Honestly, I’ve come a long way since I first started to love cooking. In the past, if you had said the words “Coconut” and “Mango”, either separately or together, I would’ve grimaced. Today, I think of how the two would go extremely well together and I get excited. I know this doesn’t sound like a “big deal” but I’m taking whatever small wins I can these days.
I hope you enjoy this recipe as much as I do! Happy cooking!
Coconut Mango Chicken
Ingredients
Chicken and Peppers
2 tablespoon Avocado or Olive oil
1.5 pounds chicken breasts cut into 1/8” slices
1 red bell pepper chopped into 2” pieces
1 green, orange and/or yellow bell pepper chopped into 2” pieces
If you want to use more than 1 bell pepper, you can. Just be sure to alter the amounts of the other ingredients, accordingly!
Coconut Mango Sauce
13.5 oz can coconut milk (I like Rooster or Thai Kitchen)
1 cup mango, either roughly chopped, or jarred/frozen mango. If you’ve never chopped a mango before, I am adding a photo in the instructions.
1 jalapeno, seeded, deveined and chopped
3-5 tablespoons brown sugar
2 tablespoons lime juice
1 teaspoon ground cumin
1/2 teaspoon chili powder
1/2 teaspoon smoked paprika
Pinch of Salt
Sriracha/Asian hot chili sauce to taste (optional)
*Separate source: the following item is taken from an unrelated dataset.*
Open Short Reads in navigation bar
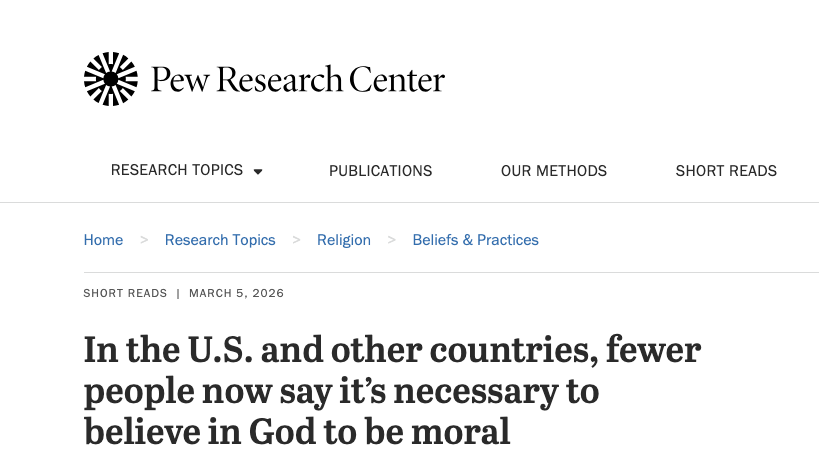pos(726,171)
Chopped cilantro, optional for garnish
Instructions
Add all of the Coconut Mango Verde Sauce ingredients to your blender. Blend until completely smooth. Set aside. As promised, if you need a bit of help for cutting the mango, here’s a guide thanks to National Mango Board.
Next, heat oil over medium high heat in a large nonstick skillet.
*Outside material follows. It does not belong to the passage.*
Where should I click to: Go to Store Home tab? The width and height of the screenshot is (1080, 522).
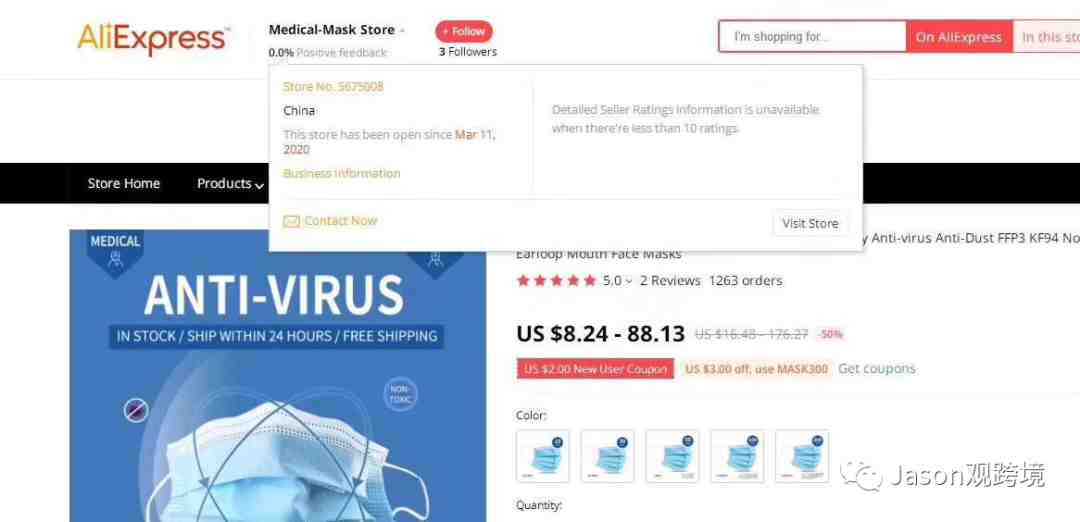123,183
Add chicken and cook just until the pieces are no longer pink. Add the bell peppers and continue to cook for 2-3 minutes.
Stir in Coconut Mango Sauce and cook just until chicken is completely cooked and sauce is heated through. Taste and add additional brown sugar, sriracha, or lime if desired.
Garnish with optional fresh cilantro. Serve on top of rice.
Note:
I used jasmine rice partially because it goes well with the aroma of the dish, and partially because I just can’t get enough of it lately. Especially, when Uncle Ben’s makes it so easy to make rice with their microwaveable packages.
When serving, be sure to use a bowl, or at least a deep dish that can hold the liquid!
Enjoy!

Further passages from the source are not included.